(Stored data)
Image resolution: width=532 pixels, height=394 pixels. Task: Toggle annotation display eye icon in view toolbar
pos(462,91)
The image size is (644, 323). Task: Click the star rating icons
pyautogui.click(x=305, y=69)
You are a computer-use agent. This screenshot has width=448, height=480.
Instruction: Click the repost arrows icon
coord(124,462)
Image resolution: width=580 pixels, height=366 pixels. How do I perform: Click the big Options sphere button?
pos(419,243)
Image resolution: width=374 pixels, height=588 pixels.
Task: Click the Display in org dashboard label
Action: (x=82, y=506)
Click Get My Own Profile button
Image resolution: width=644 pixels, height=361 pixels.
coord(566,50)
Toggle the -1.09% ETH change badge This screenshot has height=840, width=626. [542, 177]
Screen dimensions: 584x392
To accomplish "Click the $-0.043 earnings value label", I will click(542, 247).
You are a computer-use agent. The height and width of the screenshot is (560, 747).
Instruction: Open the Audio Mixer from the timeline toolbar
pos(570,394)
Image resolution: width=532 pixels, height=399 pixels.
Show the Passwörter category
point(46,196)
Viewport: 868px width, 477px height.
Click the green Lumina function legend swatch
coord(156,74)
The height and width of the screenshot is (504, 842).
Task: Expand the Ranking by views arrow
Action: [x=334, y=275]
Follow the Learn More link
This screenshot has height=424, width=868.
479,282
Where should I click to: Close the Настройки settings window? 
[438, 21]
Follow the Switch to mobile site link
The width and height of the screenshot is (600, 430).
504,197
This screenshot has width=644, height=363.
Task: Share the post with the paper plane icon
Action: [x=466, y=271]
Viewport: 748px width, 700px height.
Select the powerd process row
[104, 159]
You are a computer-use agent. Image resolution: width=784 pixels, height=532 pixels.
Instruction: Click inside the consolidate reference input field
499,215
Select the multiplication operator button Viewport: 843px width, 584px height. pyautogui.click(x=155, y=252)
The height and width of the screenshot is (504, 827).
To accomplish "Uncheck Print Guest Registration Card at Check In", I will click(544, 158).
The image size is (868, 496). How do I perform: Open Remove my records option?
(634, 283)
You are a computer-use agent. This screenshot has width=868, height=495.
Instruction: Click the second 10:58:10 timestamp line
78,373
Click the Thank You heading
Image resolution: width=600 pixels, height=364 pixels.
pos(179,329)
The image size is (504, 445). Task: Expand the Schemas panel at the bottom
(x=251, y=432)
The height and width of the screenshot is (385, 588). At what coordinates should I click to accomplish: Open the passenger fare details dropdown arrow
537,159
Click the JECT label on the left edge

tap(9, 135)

*Assignment*: This task calls for an exact reproduction of the lines that start at the one containing "The height and width of the screenshot is (385, 588)." and continue to the end of the entries above.

*Answer to the exercise*:
The height and width of the screenshot is (385, 588). At what coordinates should I click to accomplish: Open the passenger fare details dropdown arrow
537,159
Click the JECT label on the left edge

tap(9, 135)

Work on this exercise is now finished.